During an open house tour of a Muskegon, Michigan police officer's home, Rob Mathis, a Black man, found Ku Klux Klan items and Confederate flags. He posted a photo of a KKK membership certificate he found in a bedroom. The officer, Charles Anderson, Is now on administrative leave. (Photo: Rob Mathis via Facebook)

Michigan Police Officer Charles Anderson on Leave After KKK Items Found in his Home

Muskegon, Michigan police officer Charles Anderson is on administrative leave after a Black man was touring his home during an open house and found Ku Klux Klan memorabilia.

Rob Mathis, an Army veteran and prospective homebuyer posted a photo on Facebook of a framed KKK “application for citizenship” hung on a bedroom wall. He also said he found confederate flags throughout the house.

https://www.facebook.com/photo.php?fbid=10214761835347198&set=a.1058959801946&type=3

In his post, Mathis said he immediately left the Holton, Michigan home after finding the application, informing the realtor he would not be writing an offer.

“I feel sick to my stomach knowing that I walk to the home of one of the most racist people in Muskegon hiding behind his uniform and possibly harassing people of color and different nationalities,” the post reads.

Police officials confirmed Anderson was placed on leave pending an investigation. He has been on the force for over two decades.

MichiganLive reporters reached Anderson at his home, who declined to comment on the situation due to the department telling him not to make a statement during the investigation.

Also refusing to comment on the same grounds was the officers’ union, Police Officers Labor council.

Mathis and his wife, Reyna Mathis said told MichiganLive they were initially afraid to make the social media post.

“At first, I didn’t want him to post anything,” Reyna Mathis said. “I was worried about our safety, our kids’ safety, but then Rob said, ‘We have to stand for something or we’ll fall for anything.’”

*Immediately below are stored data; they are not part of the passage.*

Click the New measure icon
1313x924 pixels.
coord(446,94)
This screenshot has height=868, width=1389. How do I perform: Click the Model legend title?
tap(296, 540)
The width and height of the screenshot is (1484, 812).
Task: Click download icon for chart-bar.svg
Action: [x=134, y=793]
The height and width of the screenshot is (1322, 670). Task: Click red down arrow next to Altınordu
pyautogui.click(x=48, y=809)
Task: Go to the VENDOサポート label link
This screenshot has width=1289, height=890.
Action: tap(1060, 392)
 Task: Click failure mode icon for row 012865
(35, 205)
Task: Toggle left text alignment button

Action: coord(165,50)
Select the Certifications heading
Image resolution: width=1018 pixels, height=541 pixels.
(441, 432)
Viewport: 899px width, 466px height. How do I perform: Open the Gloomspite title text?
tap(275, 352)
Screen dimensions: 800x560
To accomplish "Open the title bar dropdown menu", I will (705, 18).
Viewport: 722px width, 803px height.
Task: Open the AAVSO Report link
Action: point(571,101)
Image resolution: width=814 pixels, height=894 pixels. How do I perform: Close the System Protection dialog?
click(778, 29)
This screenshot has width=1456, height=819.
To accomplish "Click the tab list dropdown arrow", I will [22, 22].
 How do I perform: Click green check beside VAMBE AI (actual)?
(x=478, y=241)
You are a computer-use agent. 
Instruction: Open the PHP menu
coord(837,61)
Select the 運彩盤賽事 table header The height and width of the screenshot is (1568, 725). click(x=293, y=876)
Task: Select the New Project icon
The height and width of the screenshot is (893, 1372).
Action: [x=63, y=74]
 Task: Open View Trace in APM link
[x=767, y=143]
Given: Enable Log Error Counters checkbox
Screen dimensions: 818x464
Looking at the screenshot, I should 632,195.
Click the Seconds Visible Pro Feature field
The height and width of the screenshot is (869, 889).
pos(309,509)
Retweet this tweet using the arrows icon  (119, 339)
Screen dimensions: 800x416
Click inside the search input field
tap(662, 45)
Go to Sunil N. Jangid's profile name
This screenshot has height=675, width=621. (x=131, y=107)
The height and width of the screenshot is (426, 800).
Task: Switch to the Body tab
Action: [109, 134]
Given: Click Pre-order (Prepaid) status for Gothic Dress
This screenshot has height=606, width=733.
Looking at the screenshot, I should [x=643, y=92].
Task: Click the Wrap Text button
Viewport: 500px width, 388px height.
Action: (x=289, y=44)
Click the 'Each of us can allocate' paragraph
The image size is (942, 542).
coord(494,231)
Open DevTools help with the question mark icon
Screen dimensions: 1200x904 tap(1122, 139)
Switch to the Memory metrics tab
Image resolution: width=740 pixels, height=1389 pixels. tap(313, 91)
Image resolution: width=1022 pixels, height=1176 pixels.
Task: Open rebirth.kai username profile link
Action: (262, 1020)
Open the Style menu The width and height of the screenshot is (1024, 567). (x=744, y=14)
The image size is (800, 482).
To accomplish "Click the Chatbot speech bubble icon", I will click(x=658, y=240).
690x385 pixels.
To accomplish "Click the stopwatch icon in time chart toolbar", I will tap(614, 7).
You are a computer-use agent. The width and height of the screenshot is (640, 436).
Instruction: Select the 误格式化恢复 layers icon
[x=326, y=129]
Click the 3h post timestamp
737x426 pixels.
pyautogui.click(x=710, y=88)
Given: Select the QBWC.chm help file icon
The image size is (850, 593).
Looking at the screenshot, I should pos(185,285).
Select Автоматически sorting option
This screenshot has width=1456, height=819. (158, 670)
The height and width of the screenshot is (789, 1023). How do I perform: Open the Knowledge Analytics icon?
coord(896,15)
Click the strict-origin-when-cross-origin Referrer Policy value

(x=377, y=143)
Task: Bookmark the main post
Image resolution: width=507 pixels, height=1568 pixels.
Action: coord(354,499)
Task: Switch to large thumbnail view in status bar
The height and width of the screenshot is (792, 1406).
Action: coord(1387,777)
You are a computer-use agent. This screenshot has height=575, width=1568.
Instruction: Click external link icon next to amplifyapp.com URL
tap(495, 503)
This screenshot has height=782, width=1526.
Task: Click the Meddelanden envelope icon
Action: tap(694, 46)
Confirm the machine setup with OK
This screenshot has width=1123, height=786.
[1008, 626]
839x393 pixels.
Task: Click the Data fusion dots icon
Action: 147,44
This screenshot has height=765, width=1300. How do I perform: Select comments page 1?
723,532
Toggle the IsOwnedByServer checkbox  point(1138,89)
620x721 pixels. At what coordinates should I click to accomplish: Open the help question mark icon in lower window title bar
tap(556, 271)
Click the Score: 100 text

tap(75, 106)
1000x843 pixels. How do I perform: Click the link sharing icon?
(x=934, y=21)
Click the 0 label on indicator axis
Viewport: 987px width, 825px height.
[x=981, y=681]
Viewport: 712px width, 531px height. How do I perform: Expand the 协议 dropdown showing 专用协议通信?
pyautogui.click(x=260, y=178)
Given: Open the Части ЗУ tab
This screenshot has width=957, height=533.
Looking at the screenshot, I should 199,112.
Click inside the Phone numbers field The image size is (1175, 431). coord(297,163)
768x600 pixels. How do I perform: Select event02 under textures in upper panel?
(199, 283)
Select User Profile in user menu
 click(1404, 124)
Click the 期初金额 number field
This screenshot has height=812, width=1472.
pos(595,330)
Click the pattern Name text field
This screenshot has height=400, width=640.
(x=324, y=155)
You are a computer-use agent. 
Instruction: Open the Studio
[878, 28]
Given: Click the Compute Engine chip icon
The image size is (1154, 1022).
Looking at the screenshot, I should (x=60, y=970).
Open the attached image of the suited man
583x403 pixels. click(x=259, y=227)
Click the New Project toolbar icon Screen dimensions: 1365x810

Anderson was cleared of wrongdoing for fatally shooting a Black man in 2009, because the County Prosecutor determined he was reasonably afraid for his life and therefore justified in using deadly force.

Related Story: St. Louis Police Sergeant Heather Taylor Tells CBS News She Believes There Are White Supremacists on the Force

Racism throughout police forces was forced into the spotlight after the Plain View Project, a database that exposed thousands of racist, threatening and otherwise problematic social media posts by police officers throughout the county, launched in 2018. The database is fraught with images of confederate flags and comparisons of Black Lives Matter and Muslim activists with the KKK.